*** Entries provided ***

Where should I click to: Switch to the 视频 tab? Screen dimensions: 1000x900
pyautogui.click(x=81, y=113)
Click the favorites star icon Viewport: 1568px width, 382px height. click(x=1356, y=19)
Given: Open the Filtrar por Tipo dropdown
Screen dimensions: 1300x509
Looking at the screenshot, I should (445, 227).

*** End of Entries provided ***
*** Entries provided ***

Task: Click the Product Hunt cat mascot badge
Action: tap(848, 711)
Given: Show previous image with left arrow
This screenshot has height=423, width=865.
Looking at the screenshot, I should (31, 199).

*** End of Entries provided ***

◆ **Work to complete**
Show all lines from the records above where the word "Given" occurs.

◆ **Solution for this task**
Given: Open the Filtrar por Tipo dropdown
Given: Show previous image with left arrow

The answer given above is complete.